The methodology was developed more than twenty years ago and has been adopted widely, but Kainos’ long experience has probably made it an expert exponent. It has also had a long time to build agile relationships with customers, particularly in the public sector. Its success will have helped in the recruitment and retention of skilled software engineers.

Change at the top

The financials leave little doubt that Kainos has been a very good business under Brendan Mooney (chief executive) since 2001. He joined as a trainee software engineer in 1989 but is stepping down this month.

While changes at the top of successful businesses can be unsettling, his replacement Russell Sloan joined the business in the last century too (in 1999) as a trainee software engineer. He has been in charge of the Digital Services division since 2013 and overseen its growth from 35 people to 1,600.

Not only is it reassuring that Mooney is being replaced by someone with almost as much experience, but both men’s careers demonstrate that employees can progress through the business (although they were propelled most of the way upwards when it was much smaller).

I read Alistair’s article in 2019 and recognised that Kainos had many of the qualities of a good long-term investment, but still, I did not look into it more closely, probably because it is a software company, successful software companies tend to be pricey, and I find the competitive landscape quite baffling.

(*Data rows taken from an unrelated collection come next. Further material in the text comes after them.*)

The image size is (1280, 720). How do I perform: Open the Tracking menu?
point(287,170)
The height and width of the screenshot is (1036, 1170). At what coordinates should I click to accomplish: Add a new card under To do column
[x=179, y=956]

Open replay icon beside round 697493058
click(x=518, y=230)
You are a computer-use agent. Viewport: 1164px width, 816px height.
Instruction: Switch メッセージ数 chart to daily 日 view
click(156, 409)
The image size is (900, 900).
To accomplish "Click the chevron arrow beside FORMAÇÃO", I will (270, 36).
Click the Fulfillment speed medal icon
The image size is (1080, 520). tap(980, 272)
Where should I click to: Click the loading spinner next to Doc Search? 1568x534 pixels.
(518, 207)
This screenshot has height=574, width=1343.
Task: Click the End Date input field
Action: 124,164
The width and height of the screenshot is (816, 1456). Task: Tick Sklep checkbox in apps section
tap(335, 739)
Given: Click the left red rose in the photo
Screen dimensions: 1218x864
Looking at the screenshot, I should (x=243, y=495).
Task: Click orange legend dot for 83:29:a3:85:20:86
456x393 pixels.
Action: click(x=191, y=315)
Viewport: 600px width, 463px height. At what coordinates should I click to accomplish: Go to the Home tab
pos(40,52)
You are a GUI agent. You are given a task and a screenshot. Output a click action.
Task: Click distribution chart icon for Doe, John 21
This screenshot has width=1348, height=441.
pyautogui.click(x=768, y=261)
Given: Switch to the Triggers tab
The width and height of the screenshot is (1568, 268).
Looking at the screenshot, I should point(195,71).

Working out how one ERP, CRM (Customer Relationship Management), or CDP (Customer Data Platform) system differs from another is very difficult, unless perhaps you are working in a finance, human resources, or marketing department that has evaluated them*.

Although Workday falls foul of this problem, the bespoke software developed by Kainos’ Digital Services business is by definition unique to the customer, and this gives me some comfort.

And although bespoke software means Kainos has to employ lots of developers, that has not, so far, held back its growth.

Priceyness, a high PE ratio for example, is not in my mind a good reason not to get to know a business. As we have seen over the last few years, prices are volatile, and opportunities abound. That is when our hard work pays off because it gives us the confidence to take them.

Although I am in the early stage of theory formation about Kainos’ business model and strategy, I am following my estimable colleague in lifting Kainos into my watch list.